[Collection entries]

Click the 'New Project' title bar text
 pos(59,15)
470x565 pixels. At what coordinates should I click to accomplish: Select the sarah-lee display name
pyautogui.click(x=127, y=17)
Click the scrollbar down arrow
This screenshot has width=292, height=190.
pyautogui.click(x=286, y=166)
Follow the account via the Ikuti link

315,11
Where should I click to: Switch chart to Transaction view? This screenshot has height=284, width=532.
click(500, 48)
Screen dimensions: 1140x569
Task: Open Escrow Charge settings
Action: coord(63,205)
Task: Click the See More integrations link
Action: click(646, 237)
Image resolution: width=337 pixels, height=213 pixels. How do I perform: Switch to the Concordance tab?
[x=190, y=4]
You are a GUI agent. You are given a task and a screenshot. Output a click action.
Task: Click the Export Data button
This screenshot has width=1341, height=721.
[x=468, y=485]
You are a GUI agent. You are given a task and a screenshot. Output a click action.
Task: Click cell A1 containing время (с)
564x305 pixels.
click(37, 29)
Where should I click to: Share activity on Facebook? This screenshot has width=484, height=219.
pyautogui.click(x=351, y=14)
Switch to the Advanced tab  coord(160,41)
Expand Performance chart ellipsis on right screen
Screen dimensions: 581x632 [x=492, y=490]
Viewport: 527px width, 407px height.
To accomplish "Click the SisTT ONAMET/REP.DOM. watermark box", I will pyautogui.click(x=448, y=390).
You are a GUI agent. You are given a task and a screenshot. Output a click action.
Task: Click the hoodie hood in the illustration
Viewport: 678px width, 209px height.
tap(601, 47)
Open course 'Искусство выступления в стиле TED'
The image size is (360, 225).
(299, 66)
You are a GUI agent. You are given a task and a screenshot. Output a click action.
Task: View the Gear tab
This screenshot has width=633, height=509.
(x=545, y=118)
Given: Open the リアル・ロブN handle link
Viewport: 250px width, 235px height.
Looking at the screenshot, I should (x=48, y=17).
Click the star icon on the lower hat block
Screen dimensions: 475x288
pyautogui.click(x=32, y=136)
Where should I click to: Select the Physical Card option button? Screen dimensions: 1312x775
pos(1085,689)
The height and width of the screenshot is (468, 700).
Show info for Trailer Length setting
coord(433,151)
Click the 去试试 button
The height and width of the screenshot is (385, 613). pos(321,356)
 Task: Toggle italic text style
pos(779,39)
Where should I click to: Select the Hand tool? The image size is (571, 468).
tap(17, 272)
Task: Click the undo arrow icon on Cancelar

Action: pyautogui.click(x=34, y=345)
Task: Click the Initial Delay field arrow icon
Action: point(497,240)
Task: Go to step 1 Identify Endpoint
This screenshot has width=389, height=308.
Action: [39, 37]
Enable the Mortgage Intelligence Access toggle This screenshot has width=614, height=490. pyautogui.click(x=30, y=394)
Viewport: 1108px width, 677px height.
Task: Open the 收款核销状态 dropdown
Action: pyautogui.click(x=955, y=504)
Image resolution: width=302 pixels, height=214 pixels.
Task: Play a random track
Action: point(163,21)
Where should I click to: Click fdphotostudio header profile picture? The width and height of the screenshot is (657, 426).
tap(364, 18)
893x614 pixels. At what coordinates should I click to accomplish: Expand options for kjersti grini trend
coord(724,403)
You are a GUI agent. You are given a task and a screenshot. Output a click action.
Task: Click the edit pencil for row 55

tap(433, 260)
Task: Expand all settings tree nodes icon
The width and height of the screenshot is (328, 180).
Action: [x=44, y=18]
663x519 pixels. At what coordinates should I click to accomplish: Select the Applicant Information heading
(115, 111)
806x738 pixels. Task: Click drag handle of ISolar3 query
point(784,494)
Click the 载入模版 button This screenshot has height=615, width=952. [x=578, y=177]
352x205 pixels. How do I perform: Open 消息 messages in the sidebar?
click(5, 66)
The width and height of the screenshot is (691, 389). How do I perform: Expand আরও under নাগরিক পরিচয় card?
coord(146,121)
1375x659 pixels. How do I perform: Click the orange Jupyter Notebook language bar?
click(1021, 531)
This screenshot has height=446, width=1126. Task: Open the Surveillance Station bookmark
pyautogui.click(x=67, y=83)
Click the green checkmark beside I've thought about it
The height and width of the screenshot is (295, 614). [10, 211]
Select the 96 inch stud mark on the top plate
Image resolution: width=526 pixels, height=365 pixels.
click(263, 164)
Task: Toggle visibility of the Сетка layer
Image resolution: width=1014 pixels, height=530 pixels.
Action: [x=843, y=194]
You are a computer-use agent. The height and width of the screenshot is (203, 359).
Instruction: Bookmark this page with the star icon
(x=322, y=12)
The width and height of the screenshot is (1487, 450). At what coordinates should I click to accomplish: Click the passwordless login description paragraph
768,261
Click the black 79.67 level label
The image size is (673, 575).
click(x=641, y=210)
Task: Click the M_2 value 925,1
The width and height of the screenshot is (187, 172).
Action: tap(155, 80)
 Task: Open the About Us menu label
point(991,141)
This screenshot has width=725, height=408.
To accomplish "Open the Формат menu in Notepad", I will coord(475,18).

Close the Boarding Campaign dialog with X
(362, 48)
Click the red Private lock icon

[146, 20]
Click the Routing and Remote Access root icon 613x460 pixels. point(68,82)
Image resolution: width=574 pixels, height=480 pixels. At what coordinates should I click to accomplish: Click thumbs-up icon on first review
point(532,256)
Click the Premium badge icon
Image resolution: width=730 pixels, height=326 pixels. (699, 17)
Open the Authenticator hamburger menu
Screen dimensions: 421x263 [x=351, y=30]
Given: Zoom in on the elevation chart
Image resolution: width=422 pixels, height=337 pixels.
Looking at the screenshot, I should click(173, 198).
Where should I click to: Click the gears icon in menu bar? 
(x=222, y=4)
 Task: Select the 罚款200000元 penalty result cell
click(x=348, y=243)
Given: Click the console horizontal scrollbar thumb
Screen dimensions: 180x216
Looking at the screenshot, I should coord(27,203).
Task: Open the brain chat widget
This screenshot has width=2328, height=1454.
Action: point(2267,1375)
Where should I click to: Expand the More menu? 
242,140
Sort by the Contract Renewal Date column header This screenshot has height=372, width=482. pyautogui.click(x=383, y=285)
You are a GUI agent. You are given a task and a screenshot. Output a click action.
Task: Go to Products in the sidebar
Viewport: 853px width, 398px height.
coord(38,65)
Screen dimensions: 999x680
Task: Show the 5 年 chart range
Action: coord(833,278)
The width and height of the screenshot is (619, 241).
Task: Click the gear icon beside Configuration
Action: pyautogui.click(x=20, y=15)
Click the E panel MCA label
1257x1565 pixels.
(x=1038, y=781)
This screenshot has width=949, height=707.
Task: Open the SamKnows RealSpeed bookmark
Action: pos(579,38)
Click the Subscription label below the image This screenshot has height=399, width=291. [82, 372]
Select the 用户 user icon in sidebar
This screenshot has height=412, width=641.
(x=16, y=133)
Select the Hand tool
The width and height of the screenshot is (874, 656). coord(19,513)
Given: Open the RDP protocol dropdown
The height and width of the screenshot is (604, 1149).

> WHAT TO DO: All of the entries are to be transcribed exactly.

> RESULT OF THIS EXERCISE:
Click the 'New Project' title bar text
 pos(59,15)
470x565 pixels. At what coordinates should I click to accomplish: Select the sarah-lee display name
pyautogui.click(x=127, y=17)
Click the scrollbar down arrow
This screenshot has width=292, height=190.
pyautogui.click(x=286, y=166)
Follow the account via the Ikuti link

315,11
Where should I click to: Switch chart to Transaction view? This screenshot has height=284, width=532.
click(500, 48)
Screen dimensions: 1140x569
Task: Open Escrow Charge settings
Action: coord(63,205)
Task: Click the See More integrations link
Action: click(646, 237)
Image resolution: width=337 pixels, height=213 pixels. How do I perform: Switch to the Concordance tab?
[x=190, y=4]
You are a GUI agent. You are given a task and a screenshot. Output a click action.
Task: Click the Export Data button
This screenshot has width=1341, height=721.
[x=468, y=485]
You are a GUI agent. You are given a task and a screenshot. Output a click action.
Task: Click cell A1 containing время (с)
564x305 pixels.
click(37, 29)
Where should I click to: Share activity on Facebook? This screenshot has width=484, height=219.
pyautogui.click(x=351, y=14)
Switch to the Advanced tab  coord(160,41)
Expand Performance chart ellipsis on right screen
Screen dimensions: 581x632 [x=492, y=490]
Viewport: 527px width, 407px height.
To accomplish "Click the SisTT ONAMET/REP.DOM. watermark box", I will pyautogui.click(x=448, y=390).
You are a GUI agent. You are given a task and a screenshot. Output a click action.
Task: Click the hoodie hood in the illustration
Viewport: 678px width, 209px height.
tap(601, 47)
Open course 'Искусство выступления в стиле TED'
The image size is (360, 225).
(299, 66)
You are a GUI agent. You are given a task and a screenshot. Output a click action.
Task: View the Gear tab
This screenshot has width=633, height=509.
(x=545, y=118)
Given: Open the リアル・ロブN handle link
Viewport: 250px width, 235px height.
Looking at the screenshot, I should (x=48, y=17).
Click the star icon on the lower hat block
Screen dimensions: 475x288
pyautogui.click(x=32, y=136)
Where should I click to: Select the Physical Card option button? Screen dimensions: 1312x775
pos(1085,689)
The height and width of the screenshot is (468, 700).
Show info for Trailer Length setting
coord(433,151)
Click the 去试试 button
The height and width of the screenshot is (385, 613). pos(321,356)
 Task: Toggle italic text style
pos(779,39)
Where should I click to: Select the Hand tool? The image size is (571, 468).
tap(17, 272)
Task: Click the undo arrow icon on Cancelar

Action: pyautogui.click(x=34, y=345)
Task: Click the Initial Delay field arrow icon
Action: point(497,240)
Task: Go to step 1 Identify Endpoint
This screenshot has width=389, height=308.
Action: [39, 37]
Enable the Mortgage Intelligence Access toggle This screenshot has width=614, height=490. pyautogui.click(x=30, y=394)
Viewport: 1108px width, 677px height.
Task: Open the 收款核销状态 dropdown
Action: pyautogui.click(x=955, y=504)
Image resolution: width=302 pixels, height=214 pixels.
Task: Play a random track
Action: point(163,21)
Where should I click to: Click fdphotostudio header profile picture? The width and height of the screenshot is (657, 426).
tap(364, 18)
893x614 pixels. At what coordinates should I click to accomplish: Expand options for kjersti grini trend
coord(724,403)
You are a GUI agent. You are given a task and a screenshot. Output a click action.
Task: Click the edit pencil for row 55

tap(433, 260)
Task: Expand all settings tree nodes icon
The width and height of the screenshot is (328, 180).
Action: [x=44, y=18]
663x519 pixels. At what coordinates should I click to accomplish: Select the Applicant Information heading
(115, 111)
806x738 pixels. Task: Click drag handle of ISolar3 query
point(784,494)
Click the 载入模版 button This screenshot has height=615, width=952. [x=578, y=177]
352x205 pixels. How do I perform: Open 消息 messages in the sidebar?
click(5, 66)
The width and height of the screenshot is (691, 389). How do I perform: Expand আরও under নাগরিক পরিচয় card?
coord(146,121)
1375x659 pixels. How do I perform: Click the orange Jupyter Notebook language bar?
click(1021, 531)
This screenshot has height=446, width=1126. Task: Open the Surveillance Station bookmark
pyautogui.click(x=67, y=83)
Click the green checkmark beside I've thought about it
The height and width of the screenshot is (295, 614). [10, 211]
Select the 96 inch stud mark on the top plate
Image resolution: width=526 pixels, height=365 pixels.
click(263, 164)
Task: Toggle visibility of the Сетка layer
Image resolution: width=1014 pixels, height=530 pixels.
Action: [x=843, y=194]
You are a computer-use agent. The height and width of the screenshot is (203, 359).
Instruction: Bookmark this page with the star icon
(x=322, y=12)
The width and height of the screenshot is (1487, 450). At what coordinates should I click to accomplish: Click the passwordless login description paragraph
768,261
Click the black 79.67 level label
The image size is (673, 575).
click(x=641, y=210)
Task: Click the M_2 value 925,1
The width and height of the screenshot is (187, 172).
Action: tap(155, 80)
 Task: Open the About Us menu label
point(991,141)
This screenshot has width=725, height=408.
To accomplish "Open the Формат menu in Notepad", I will coord(475,18).

Close the Boarding Campaign dialog with X
(362, 48)
Click the red Private lock icon

[146, 20]
Click the Routing and Remote Access root icon 613x460 pixels. point(68,82)
Image resolution: width=574 pixels, height=480 pixels. At what coordinates should I click to accomplish: Click thumbs-up icon on first review
point(532,256)
Click the Premium badge icon
Image resolution: width=730 pixels, height=326 pixels. (699, 17)
Open the Authenticator hamburger menu
Screen dimensions: 421x263 [x=351, y=30]
Given: Zoom in on the elevation chart
Image resolution: width=422 pixels, height=337 pixels.
Looking at the screenshot, I should click(173, 198).
Where should I click to: Click the gears icon in menu bar? 
(x=222, y=4)
 Task: Select the 罚款200000元 penalty result cell
click(x=348, y=243)
Given: Click the console horizontal scrollbar thumb
Screen dimensions: 180x216
Looking at the screenshot, I should coord(27,203).
Task: Open the brain chat widget
This screenshot has width=2328, height=1454.
Action: point(2267,1375)
Where should I click to: Expand the More menu? 
242,140
Sort by the Contract Renewal Date column header This screenshot has height=372, width=482. pyautogui.click(x=383, y=285)
You are a GUI agent. You are given a task and a screenshot. Output a click action.
Task: Go to Products in the sidebar
Viewport: 853px width, 398px height.
coord(38,65)
Screen dimensions: 999x680
Task: Show the 5 年 chart range
Action: coord(833,278)
The width and height of the screenshot is (619, 241).
Task: Click the gear icon beside Configuration
Action: pyautogui.click(x=20, y=15)
Click the E panel MCA label
1257x1565 pixels.
(x=1038, y=781)
This screenshot has width=949, height=707.
Task: Open the SamKnows RealSpeed bookmark
Action: pos(579,38)
Click the Subscription label below the image This screenshot has height=399, width=291. [82, 372]
Select the 用户 user icon in sidebar
This screenshot has height=412, width=641.
(x=16, y=133)
Select the Hand tool
The width and height of the screenshot is (874, 656). coord(19,513)
Given: Open the RDP protocol dropdown
The height and width of the screenshot is (604, 1149).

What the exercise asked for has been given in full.